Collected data

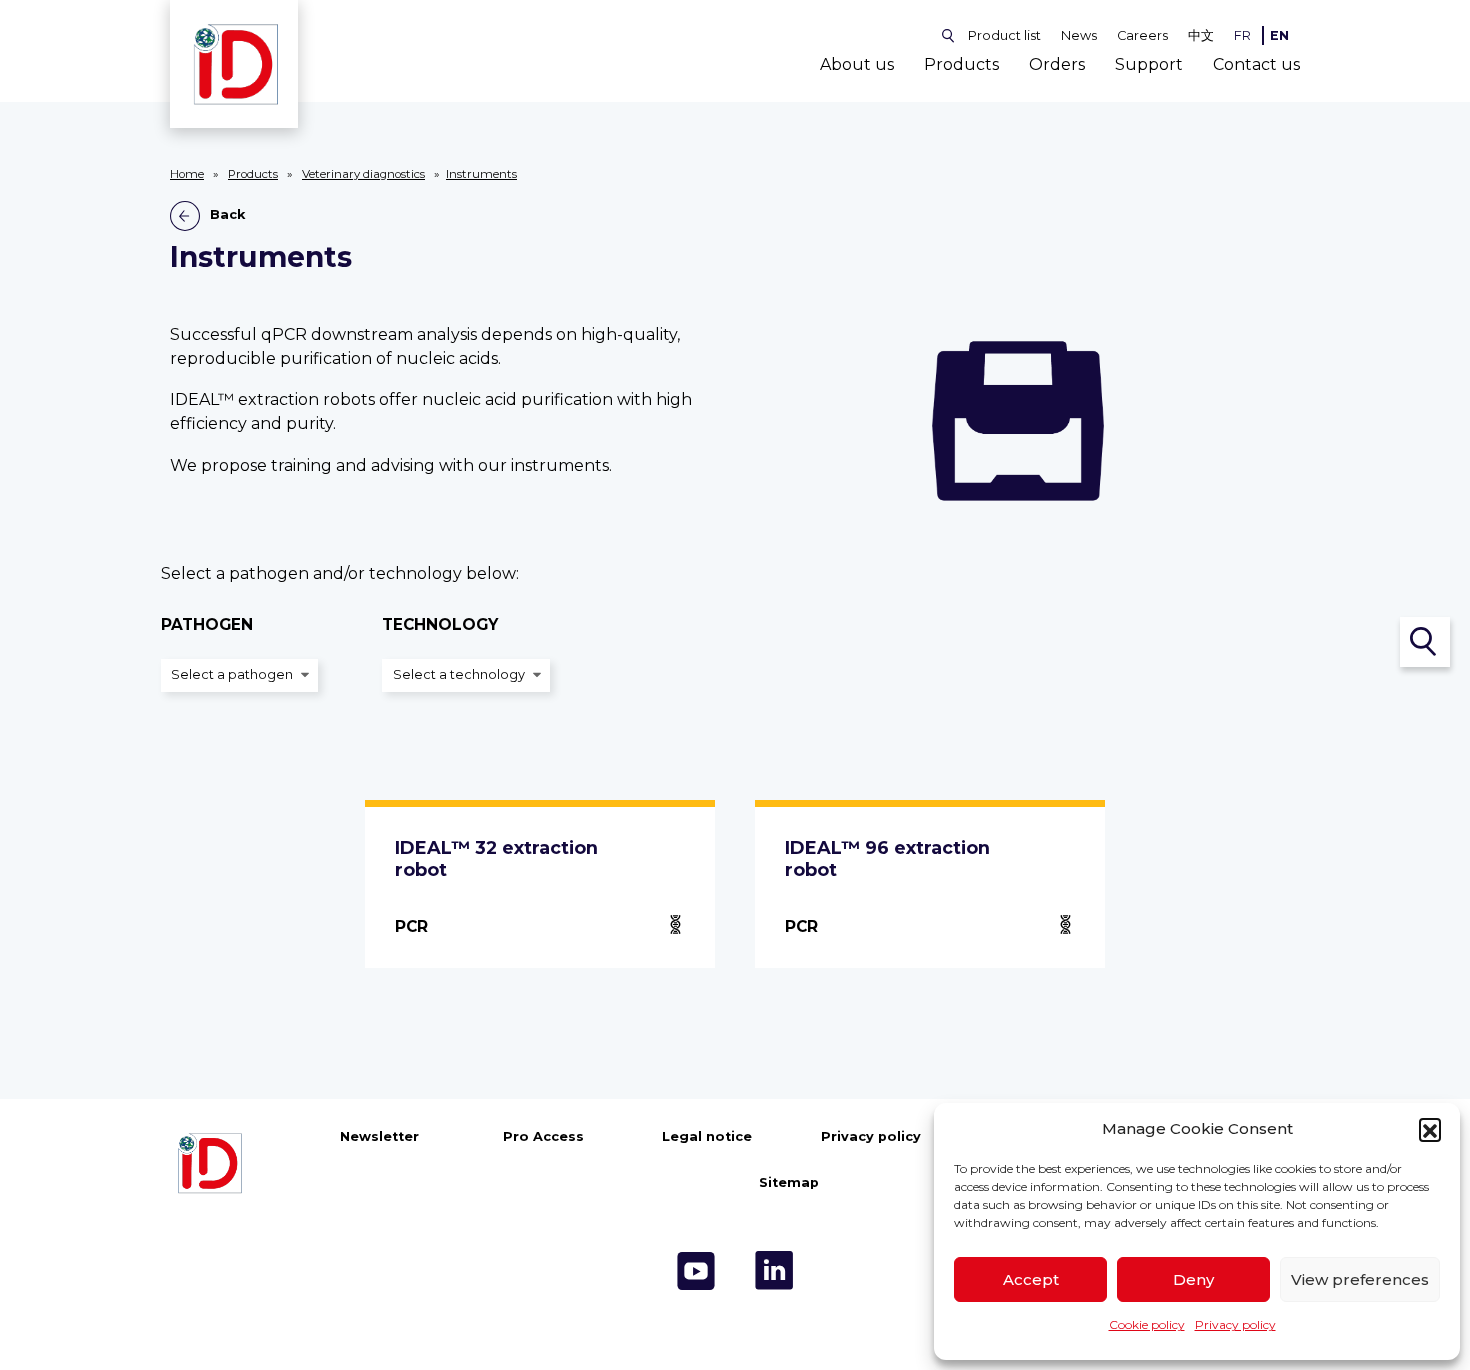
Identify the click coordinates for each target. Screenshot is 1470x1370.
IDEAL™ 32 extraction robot (496, 858)
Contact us (1256, 64)
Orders (1057, 64)
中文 (1201, 35)
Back (227, 215)
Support (1149, 64)
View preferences (1360, 1279)
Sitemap (789, 1182)
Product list (1004, 35)
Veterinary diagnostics (363, 174)
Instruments (481, 174)
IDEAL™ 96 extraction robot (887, 858)
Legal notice (707, 1136)
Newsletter (379, 1136)
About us (857, 64)
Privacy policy (1235, 1324)
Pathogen (207, 625)
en (1279, 35)
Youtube (696, 1270)
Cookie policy (1147, 1324)
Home (187, 174)
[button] (1430, 1129)
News (1079, 35)
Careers (1142, 35)
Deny (1193, 1279)
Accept (1031, 1279)
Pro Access (543, 1136)
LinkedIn (774, 1270)
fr (1242, 35)
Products (961, 64)
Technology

Exercise brief:
Once the pictures are removed, reproduce the remaining entries above exactly.

Final answer:
Identify the click coordinates for each target. Screenshot is 1470x1370.
IDEAL™ 32 extraction robot (496, 858)
Contact us (1256, 64)
Orders (1057, 64)
中文 (1201, 35)
Back (227, 215)
Support (1149, 64)
View preferences (1360, 1279)
Sitemap (789, 1182)
Product list (1004, 35)
Veterinary diagnostics (363, 174)
Instruments (481, 174)
IDEAL™ 96 extraction robot (887, 858)
Legal notice (707, 1136)
Newsletter (379, 1136)
About us (857, 64)
Privacy policy (1235, 1324)
Pathogen (207, 625)
en (1279, 35)
Youtube (696, 1270)
Cookie policy (1147, 1324)
Home (187, 174)
[button] (1430, 1129)
News (1079, 35)
Careers (1142, 35)
Deny (1193, 1279)
Accept (1031, 1279)
Pro Access (543, 1136)
LinkedIn (774, 1270)
fr (1242, 35)
Products (961, 64)
Technology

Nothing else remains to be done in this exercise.